車内壁部は100系で用いられたものと同一柄のアルミデコラ板が採用されたが、座席モケット表皮ならびにカーテンについては、外装色との調和を考慮してローズレッド系の配色となったことが特徴である[9]。車内窓部はガラス繊維強化プラスチック (GFRP) 製の一体整形カバーで覆われており、窓上のカーテンカバー部にはAMラジオ放送の車内再輻射用アンテナが内蔵された[9]。また、各車のデッキ扉上部には車内設備を表すピクトサインのほか、LED式の車内案内装置が設置された[5]

トイレはいずれも和式で、モハ200-1形(6号車)、モハ200-4形(3号車)およびモハ200-6形(1号車)の3箇所に設置された[1]。100系とは異なり独立した洗面所は設置されておらず、トイレの向かい側には清涼飲料水の自動販売機が設置されている[1]。その他、モハ200-4形(3号車)にはカード式の公衆電話が設置された[1]

なお、200系207編成以降においては前述のように内装にバリアフリー対策が盛り込まれた[5]。
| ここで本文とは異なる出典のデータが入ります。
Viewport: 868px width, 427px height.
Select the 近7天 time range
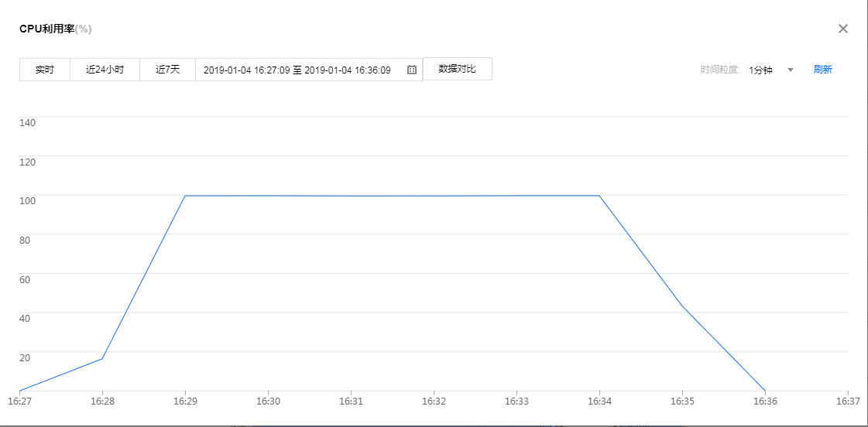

モハ200-4形(3号車)の客用扉寄り最前列の座席を従来の4列配置から2列配置に変更して車椅子スペースを新設し、デッキ部引き扉の拡幅ならびにデッキ面積の拡大が実施されたほか、3号車の車内トイレが車椅子対応の洋式トイレに変更された[5]。洋式トイレ内にはベビーベッドが新設され、トイレ引き扉は押ボタン式の電動自動開閉扉となっている[5][8]。その他、客室荷棚部および各トイレ内に空気清浄機が新設されたほか、デッキ部・貫通路部の自動開閉扉の動作方式が空気式から電動式に改良された[8]

これらバリアフリー対策を含む改良点については250系251編成においても踏襲されたほか、201 - 206編成についても改造工事が実施された[5][8]。なお、バリアフリー対応化が実施された後の3号車の定員は従来の64人から6人減少し、58人となった[11]

主要機器

200系が装着するFS-370A台車 (モハ207-1・2008年11月)
200系が装着するFS-370A台車
(モハ207-1・2008年11月)
250系が装着するSS-151台車 (モハ251-5・2009年10月)
250系が装着するSS-151台車
(モハ251-5・2009年10月)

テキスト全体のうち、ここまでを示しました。